Kosher and Halal slaughter unconstitutional in Poland?
PR dla Zagranicy
Poland's Attorney General says the practice of Kosher and Halal ritual slaughter violates the nation's animal protection act.
Andrzej Seremet has now submitted an application to Poland's Constitutional Tribunal, a supervisory judicial body that resolves disputes in the country's laws, so that the matter can be reviewed.
Seremet was requested to investigate the matter by a number of non-governmental organisations including the Viva! Animal Rights Foundation.
According to Polish law, animals must be stunned prior to being slaughtered.
However, when butchering animals to create halal meat, Muslims traditionally follow the rite of killing the animals with a single cut to the throat, with no stunning beforehand.

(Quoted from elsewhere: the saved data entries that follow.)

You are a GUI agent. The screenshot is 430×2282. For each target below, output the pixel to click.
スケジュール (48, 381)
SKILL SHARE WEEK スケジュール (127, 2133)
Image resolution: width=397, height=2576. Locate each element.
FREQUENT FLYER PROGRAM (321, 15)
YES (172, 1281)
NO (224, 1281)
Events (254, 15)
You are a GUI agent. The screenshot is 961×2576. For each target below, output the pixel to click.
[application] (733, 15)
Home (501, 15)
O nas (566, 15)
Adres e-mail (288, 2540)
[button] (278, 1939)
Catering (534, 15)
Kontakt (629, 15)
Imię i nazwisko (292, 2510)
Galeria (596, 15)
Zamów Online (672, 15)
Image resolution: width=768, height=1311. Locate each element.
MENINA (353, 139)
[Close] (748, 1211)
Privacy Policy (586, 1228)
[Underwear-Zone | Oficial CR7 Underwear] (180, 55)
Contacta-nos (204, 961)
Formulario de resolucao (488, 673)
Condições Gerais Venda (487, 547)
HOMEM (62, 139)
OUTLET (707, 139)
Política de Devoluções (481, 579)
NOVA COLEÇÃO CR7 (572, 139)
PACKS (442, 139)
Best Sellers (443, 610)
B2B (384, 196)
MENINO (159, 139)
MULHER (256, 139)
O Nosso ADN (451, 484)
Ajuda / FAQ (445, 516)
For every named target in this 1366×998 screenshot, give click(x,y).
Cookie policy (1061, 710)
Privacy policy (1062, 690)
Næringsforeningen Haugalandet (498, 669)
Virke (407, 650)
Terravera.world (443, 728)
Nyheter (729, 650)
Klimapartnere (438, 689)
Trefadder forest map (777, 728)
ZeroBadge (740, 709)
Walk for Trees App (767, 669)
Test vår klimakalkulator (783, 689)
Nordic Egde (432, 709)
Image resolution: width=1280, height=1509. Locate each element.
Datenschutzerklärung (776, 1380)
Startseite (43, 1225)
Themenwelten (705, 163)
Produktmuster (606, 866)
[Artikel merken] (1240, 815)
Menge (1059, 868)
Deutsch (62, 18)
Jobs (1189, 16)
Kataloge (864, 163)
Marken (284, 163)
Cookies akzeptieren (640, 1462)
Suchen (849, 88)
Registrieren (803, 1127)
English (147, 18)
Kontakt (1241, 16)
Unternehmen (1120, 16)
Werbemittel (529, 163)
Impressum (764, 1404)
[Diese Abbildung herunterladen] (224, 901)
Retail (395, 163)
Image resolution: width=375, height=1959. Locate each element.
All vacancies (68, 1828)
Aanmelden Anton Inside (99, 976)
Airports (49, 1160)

The same process is applied by Jews so as to create kosher meat.
Although Polish law holds that animals must be stunned before being slaughtered, an exception in the law allows this to be waived where ritual slaughter is concerned.
Robert Hernand, spokesman for the Attorney General, told the Dziennik Gazeta Prawna daily that the Ministry of Agriculture had “exceeded its legal rights” by adopting this exception.
Nevertheless, during the Conference of European Rabbis in Poland in 2011, President Bronislaw Komorowski appeared to defend the practice by speaking out against Dutch plans to outlaw ritual slaughter.
Poland's head of state said the Dutch bill “targets the Muslim and Jewish community” and represents “a crisis of tolerance” in Europe.
At present, an EU directive on animal slaughter calls for stunning prior to the kill, but the directive allows for exceptions where ritual slaughter is concerned.
Sweden has banned outright kills made without the animal being stunned beforehand, as have non EU states Iceland, Norway and Switzerland.